Real organizational efficiency is not about subtraction, it’s about precision. Precision in anticipating the members’ financial needs and delivering solutions consistently, regardless of the channel the member chooses to interact with the financial institution. While resource allocation, organizational structure, and process improvements should not be ignored when considering organizational efficiency, channel efficiency and the customer experience should be the primary focus.
Channel Chaos: How Did We Get Here and What Happens Today
Prior to the 1960’s everything was delivered by one channel, the branch!! The arrival of the call center allowed for call activity to be centralized, creating a second, independently staffed channel and redirecting activity out of the branch.
When the ATM came onboard in the 80’s, centralization became the norm, with everything from basic teller transactions to inbound calls to credit directed away from the branches.
By the time online banking arrived in the 90’s, many prognosticators sounded the death knell for the branch. With today’s digital transformation bringing the ability to open accounts without branch assistance, the toll of the bell has only rung louder, and centralized staffing silos have continued to proliferate.
Yet, ironically, customers continue to see value in the branch despite declining activity. Many surveys rank a branch near where you live or work as the second most important decision factor for selecting your financial institution.
And despite their digital savvy, Gen Z visits the branch more frequently per month than any other generation according to a recent survey conducted by BAI.

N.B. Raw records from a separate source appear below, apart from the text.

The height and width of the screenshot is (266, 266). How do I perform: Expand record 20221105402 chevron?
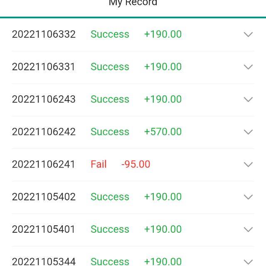pyautogui.click(x=248, y=197)
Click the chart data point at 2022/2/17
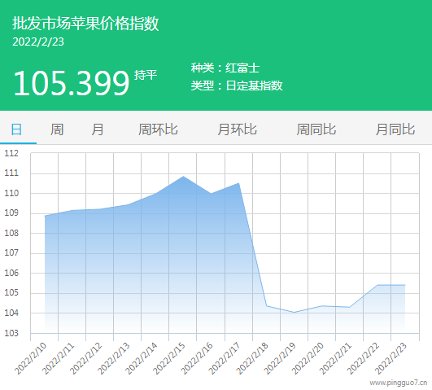The image size is (432, 390). [238, 183]
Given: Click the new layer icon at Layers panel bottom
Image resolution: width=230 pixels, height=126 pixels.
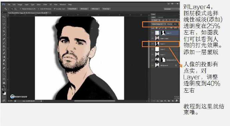Looking at the screenshot, I should click(x=173, y=101).
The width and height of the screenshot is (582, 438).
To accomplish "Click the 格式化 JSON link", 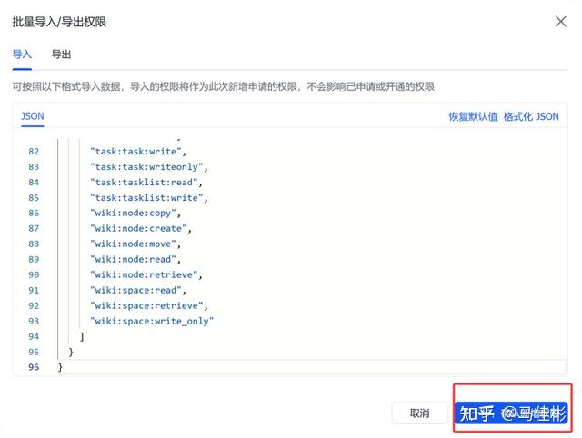I will point(531,117).
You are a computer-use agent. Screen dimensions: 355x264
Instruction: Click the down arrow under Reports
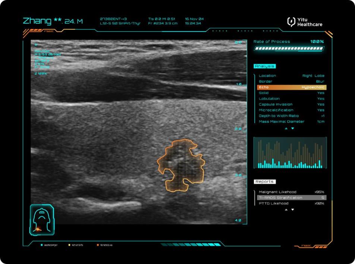pyautogui.click(x=293, y=210)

This siloed delivery channel model, which has been created over time, has resulted in significant inefficiency. Each channel creates its own workstream, leading to additional delivery costs and friction while creating disjointed customer journeys that result in attrition and lost revenue opportunities.
Redefining Efficiency as a Growth Strategy
Efficiency and customer experience are not opposing forces. They are interdependent. To be successful, channel staffing also needs to be interdependent, not siloed, and activity needs to be directed to wherever there is available staffing capacity. Routing activity based on staff capacity rather than location allows for increased staff utilization and richer customer experiences.
An optimized channel framework reduces operational drag and increases engagement. It cuts noise and surfaces opportunity. It replaces channel conflict with channel cohesion.
Institutions that get this right will deliver faster onboarding, increase cross-sell and retention, reduce cost-to-serve, and improve employee satisfaction, while gaining margin, trust, and customer satisfaction. Instead of siloed handoffs, you get connected journeys that feel intuitive to the customer and efficient to the institution.
Recently, one of our Engage fi clients was trying to close the $6.5 million gap necessary to achieve their peer median efficiency ratio of 70%. We started by mapping the customer journeys for a new account opening through each delivery channel (web, mobile, online, phone, branch), as well as looking at the activity levels of each channel and the market demographics around each branch. By focusing on the customer experience and market opportunity, we ultimately increased staff utilization from 23% to 59% across all delivery channels, and reduced delivery costs by $12 million or 67%.
While resource allocation and process improvement became part of the solution for our client’s organizational efficiency, it was driven by defining the customer experience and optimizing the delivery of that experience. We helped the financial institution recognize the interdependence of efficiency and customer experience.
Final Thought
Today, the financial service industry has been enamored with digitization and the promise of AI to gain efficiency.
While important, let’s not forget that unbridled channel proliferation and the staffing silos that came with it still need to be addressed to create true efficiency on both sides of the income statement and a positive impact on the customer experience.